For the money of course.


----------



## myELFboy (Jun 28, 2005)

meh, Jerome. I guess this is what averaging a double-double & getting some blocked shots in the playoffs does for guys like him. To be honest, I wouldn't mind keeping him on a 2 or 3 yr deal, but that damn Isiah & Knicks organization had to overpay for him. The Sonics only needed (& would need) him for 15-20 minutes tops every night to defend a little at the beginning of the 1st & 3rd, the Knicks don't even use him really.....not that I want him back, but had he not gotten a ridiculous deal, keeping him for reasonable price for a short time couldn't be much worse than starting Vitaly Potapenko.


----------



## IbizaXL (Sep 21, 2005)

at least now i know Darko isnt the worst center in the NBA
Jerome James= PATHETIC!


----------



## IbizaXL (Sep 21, 2005)

One on One said:


> Is he playing with a trash bag over his head, by chance? Maybe he isn't seeing things well.

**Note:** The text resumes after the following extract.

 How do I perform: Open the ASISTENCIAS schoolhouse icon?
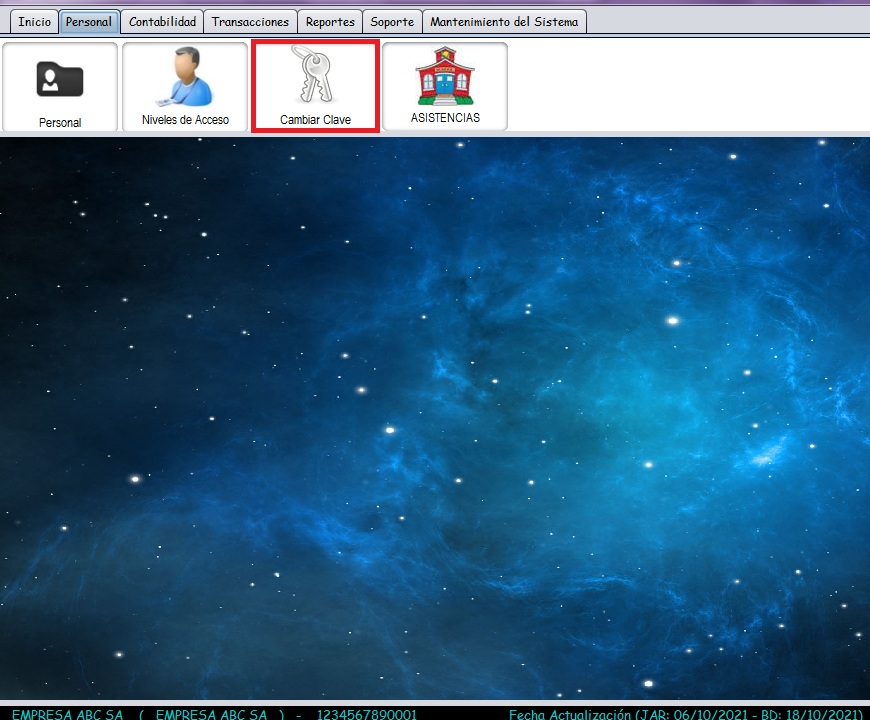tap(445, 76)
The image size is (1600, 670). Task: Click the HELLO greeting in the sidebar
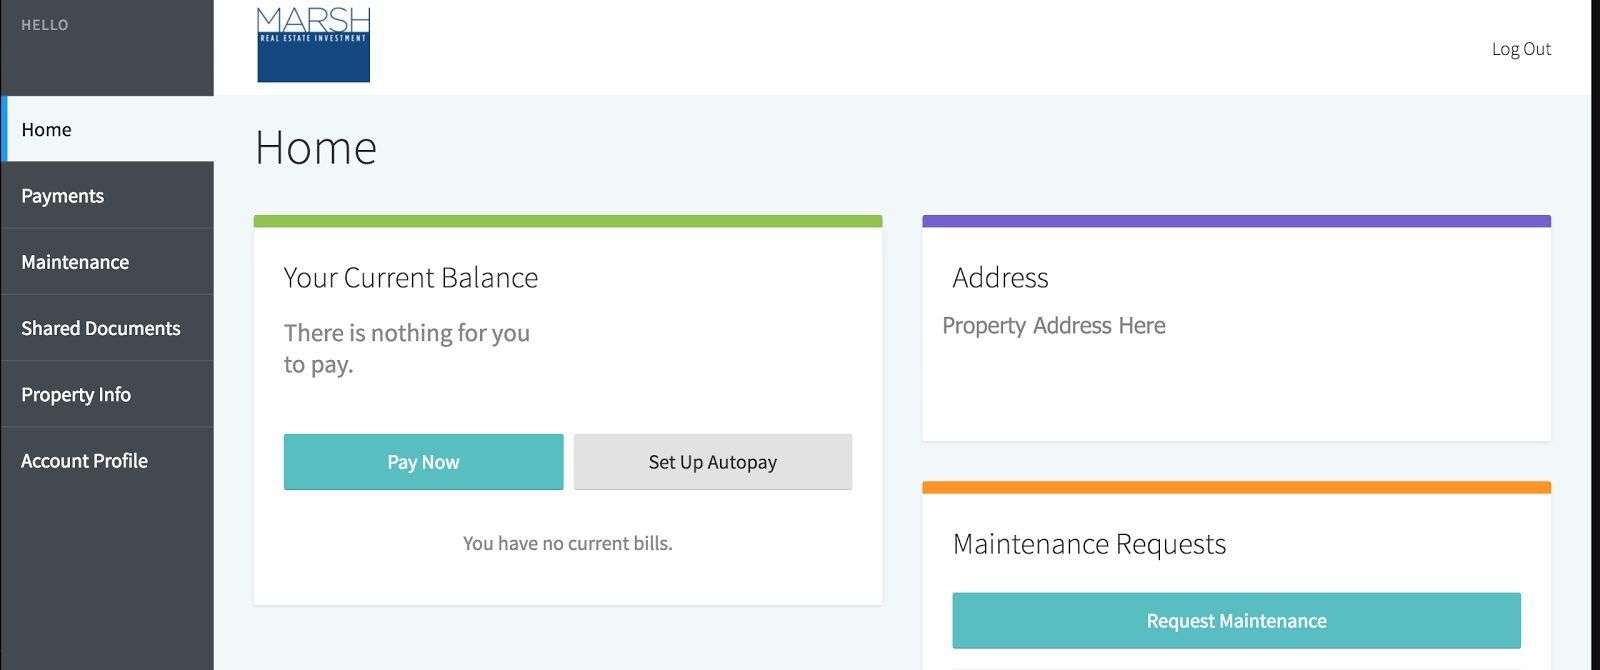pyautogui.click(x=42, y=24)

maybe he is, just like he did in the Sonics:









LOL!


----------



## Q8i (Oct 23, 2004)

VC_15 said:


> I agree...he shouldn't have picked up 3 fouls.. but i mean what do you expect him to do in 2 minutes...


Atleast Score 2 Points God Dammit..

lOl Nice Find gio30584!


----------



## Mr. Hobbes (Jul 1, 2005)

I voted for this guy for the all-star team.


----------



## white360 (Apr 24, 2004)

If you get 2 min playing time, play hard, fouling is okay, it shows that you try hard on defense.
It's for a reason Kareem had so many fouls during his career and look how he did.
This not saying James is a new Kareem


----------



## GoDWade (Jul 25, 2005)

The most important things is:

HE IS STILL GETTING PAID


----------



## darknezx (Apr 13, 2004)

GoDWade said:


> The most important things is:
> 
> HE IS STILL GETTING PAID


 30 million in fact.. Ugh..

At least Adonal Foyle plays..


----------



## crazyfan (Dec 9, 2005)

wow... the most awful waste of money ever.

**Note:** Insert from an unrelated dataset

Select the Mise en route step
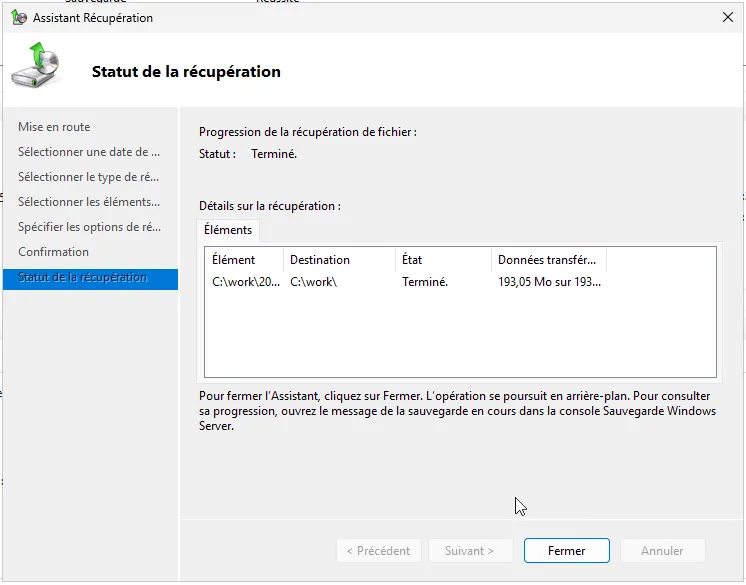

larry brown has to wish to kick him off the team


----------



## step (Sep 19, 2005)

If you're 7 foot, some team will draft you, no matter how bad you are. And to get the real money, have 3 decent games in your contract year and some stupid GM will sign you. Money++


----------



## ChristopherJ (Aug 10, 2004)

What a loser. He just got suspended by the Knicks for conduct detrimental(sp?) to the team.


----------



## Diable (Apr 26, 2005)

James got paid around 60 thousand for that performance.I don't know why people are ragging on him though.If someone offers to pay me millions of dollars to do a job I wasn't qualified to do I sure as hell won't bother to set him straight.Only thing I would do is run to the bank as fast as I could before they cancelled the check.


----------



## Chalie Boy (Aug 26, 2002)

yea we are all just jealous that we aren't 7 feet 270 pounds, well I know I am..... :biggrin:


----------



## ChristopherJ (Aug 10, 2004)

Diable said:


> James got paid around 60 thousand for that performance.I don't know why people are ragging on him though.If someone offers to pay me millions of dollars to do a job I wasn't qualified to do I sure as hell won't bother to set him straight.Only thing I would do is run to the bank as fast as I could before they cancelled the check.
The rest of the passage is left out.